76% of Venture Capitalists Believe that Software Patents are Important (NOT!)

If you are a regular reader, you know that Brad and I hate software patents.  We’ve worked hard both publically and behind the scenes to try to affect change.  Our general thesis is that the software patent ecosystem (as it stands today) is harmful to innovation – the very premise of the patent system in the first place.

Recently, there has been a lot of press about how VCs value software patents.  The statistic is that “76 percent of startup managers report that venture capital investors consider patents when making funding decisions” and it being used as dispositive that VCs value patents and because VCs understand innovation, software patents are good.  It’s been thrown around by our very own USPTO, as well.

I wanted to vomit when I saw this statistic, because my 12 years in this industry has anecdotally taught me that nothing is farther from the truth.  Informed VCs realize that software patents, at best, are defensive mechanisms from poor behaving trolls and other entities and are an unfortunate expense when one would rather be hiring engineers.**

The statistic is gleaned from the recent paper by Stuart Graham, Robert Merges, Pam Samuelson and Ted Sichelman entitled “High Technology Entrepreneurs and the Patent System: Results of the 2008 Patent Survey”.

I was on a panel last week with Pam regarding software patents, open source and innovation at a conference sponsored by the Silicon Flatirons.

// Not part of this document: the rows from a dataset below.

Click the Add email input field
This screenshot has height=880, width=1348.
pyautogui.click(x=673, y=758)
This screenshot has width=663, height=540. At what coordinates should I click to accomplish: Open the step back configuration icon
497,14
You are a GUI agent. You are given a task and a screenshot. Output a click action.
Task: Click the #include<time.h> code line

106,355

While I’ve always found Pam to be very thoughtful and smart, I was prepared to dispute her report which indicated folks like me cared about patents.

I couldn’t have been more surprised and happy with her comments about the subject, namely that the report does NOT say anything about what VCs think about patents, rather the report indicated that this what what entrepreneurs PERCEIVED VCs to think.  (Huge difference).  If you go back and read the quote, it’s technically correct, but it’s being used in public both written and verbally that the vast majority of VCs support software patents.

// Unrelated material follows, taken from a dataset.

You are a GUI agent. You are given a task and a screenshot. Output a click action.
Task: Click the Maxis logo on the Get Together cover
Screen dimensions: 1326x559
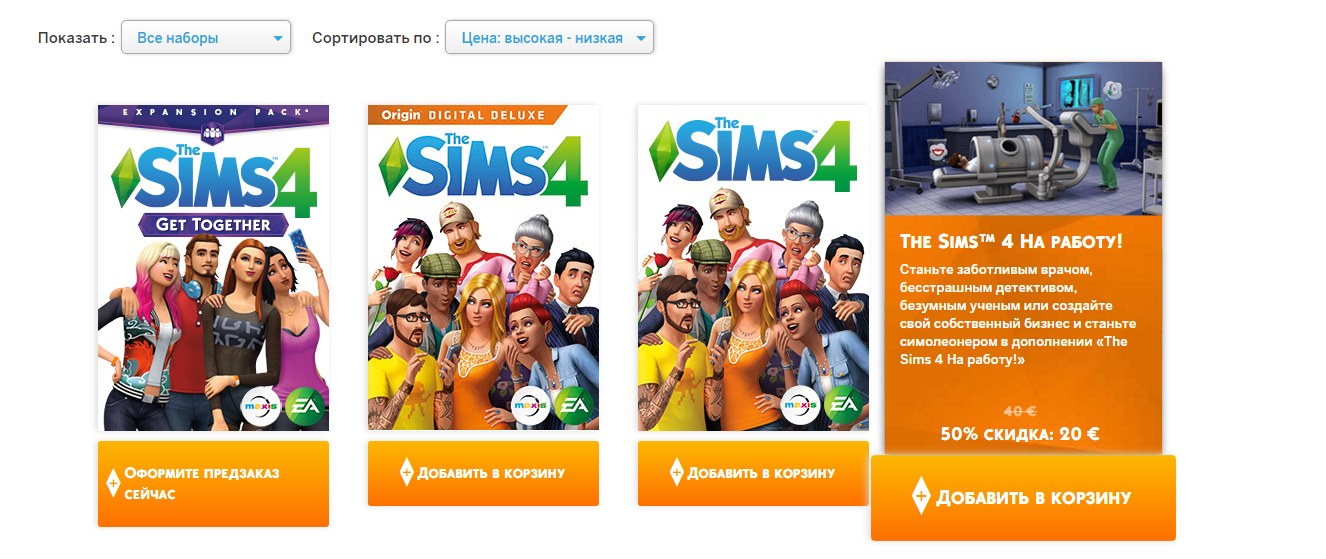[260, 405]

Now, let’s look into the entrepreneurs that were surveyed about this perception of VCs.

88% of software startups that the study identified and queried (through Venture Expert and Dun and Bradstreet) did not respond to the survey.

There was generally a 1/3rd 2/3rd mix of companies between Venture Expert to D&B. It appears to me that none/few of the D&B companies are venture backed. (My proof is that very few D&B companies reported to aspire to be acquired or go public, which most/all VC-backed companies hope for this).

So the actual sample size of the venture-backed software startups is very small.  Pam indicated that they did research on the non-responders (the 88%) and don’t believe that they differ materially from those companies who respond.  But one can’t rule out that selection bias affected the report, as the 12% could have had a bone to pick, or something different about them that could not be picked up in the study. 

Also there is another thing worth considering:  only 75% of the software respondents actually answered the question regarding perceived importance to VCs, which does suggest that the other 25% may have skipped this question because they didn’t perceive patents to be of importance to investors.

That suggests to me that patents were deemed unimportant to financing for close to 200 of the software respondents who did not answer that question, although they answered many other questions more completely.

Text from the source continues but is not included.